### What is being asked
Leaving out all pictures, transcribe exactly the lines between the line with "Viewport: 800px width, 800px height." and the last line of the records below, both included.

### Data for this exercise
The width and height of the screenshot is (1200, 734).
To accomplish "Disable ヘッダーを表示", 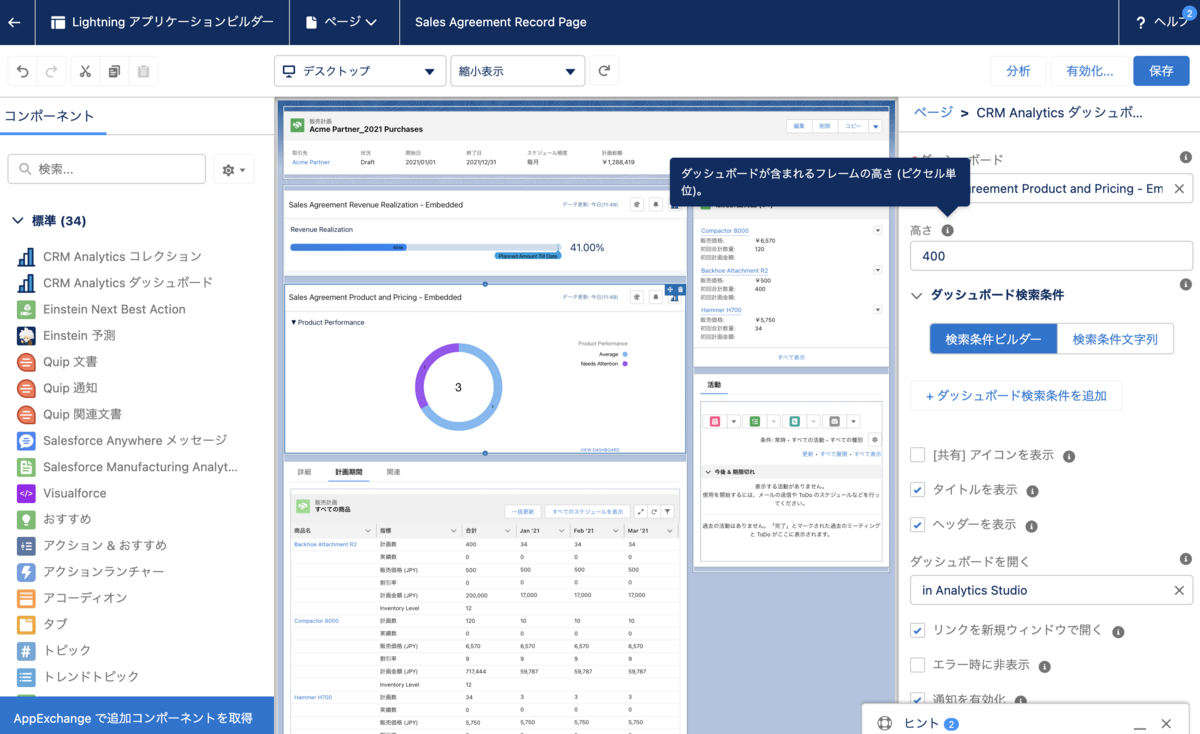I will click(917, 524).
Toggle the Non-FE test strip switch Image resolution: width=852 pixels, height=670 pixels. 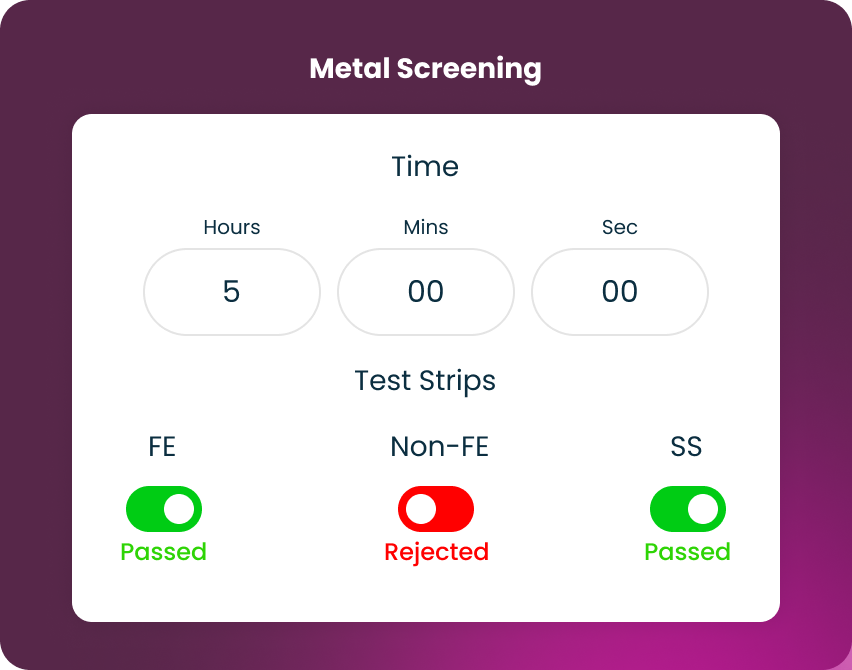pyautogui.click(x=436, y=509)
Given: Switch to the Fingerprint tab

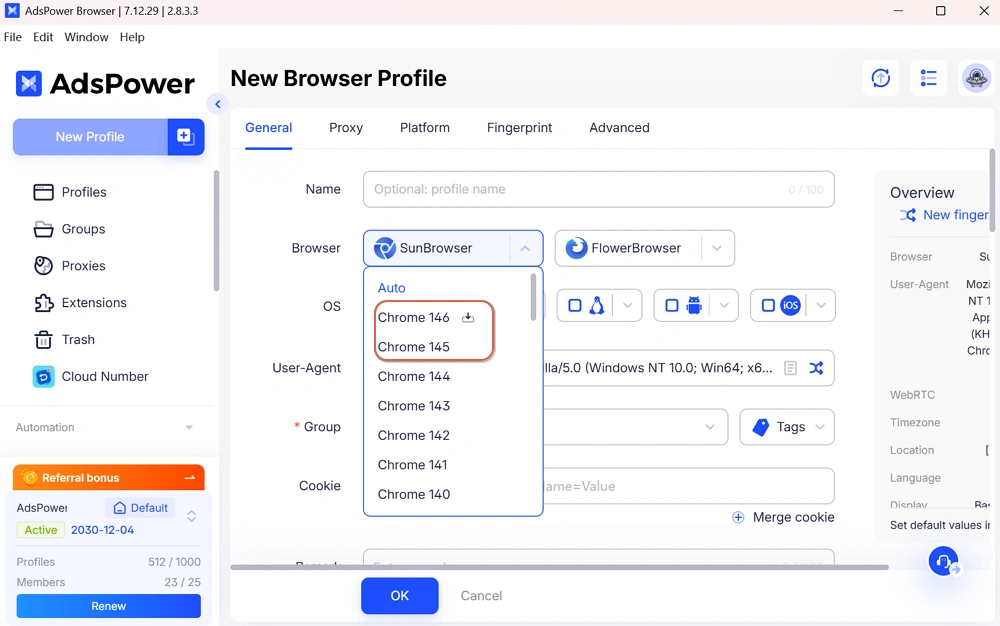Looking at the screenshot, I should (x=519, y=128).
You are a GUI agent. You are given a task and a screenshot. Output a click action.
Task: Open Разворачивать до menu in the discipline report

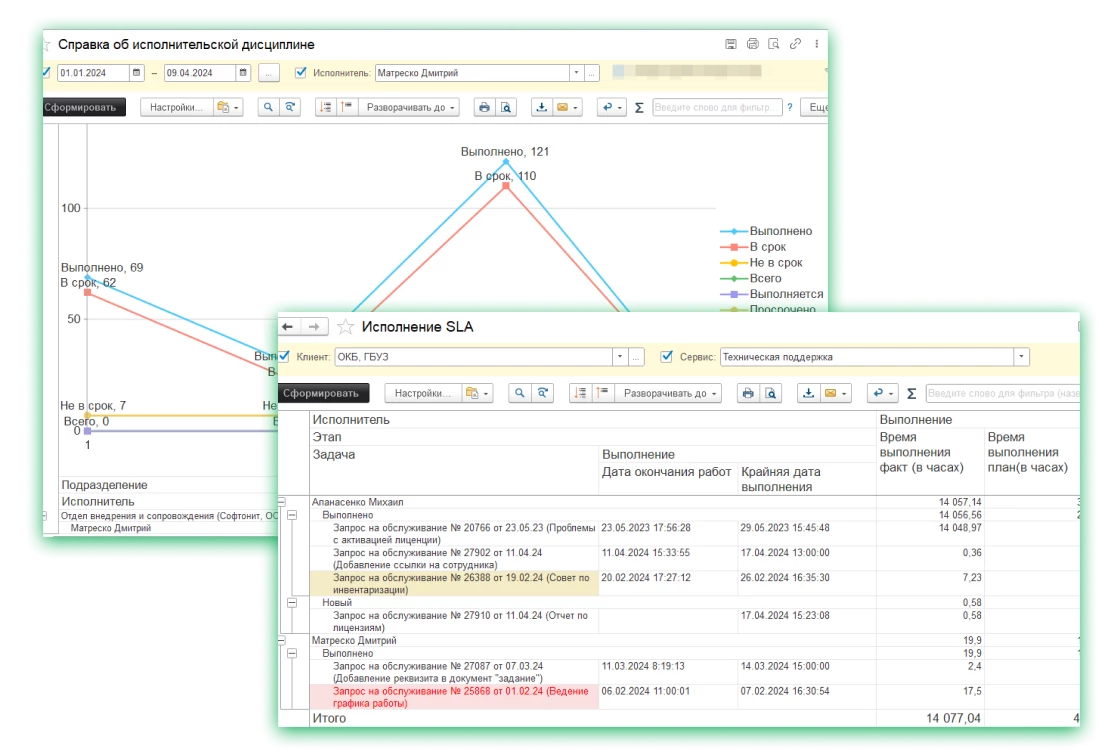click(x=412, y=108)
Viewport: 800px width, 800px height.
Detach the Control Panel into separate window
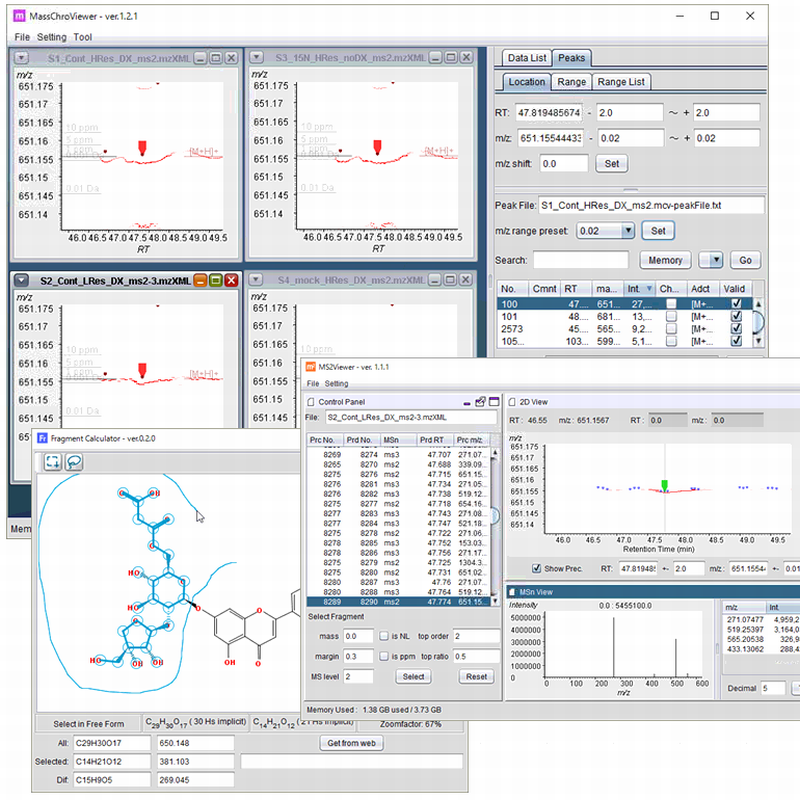coord(480,401)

### Response below
Viewport: 800px width, 800px height.
Detach the Control Panel into separate window
coord(480,401)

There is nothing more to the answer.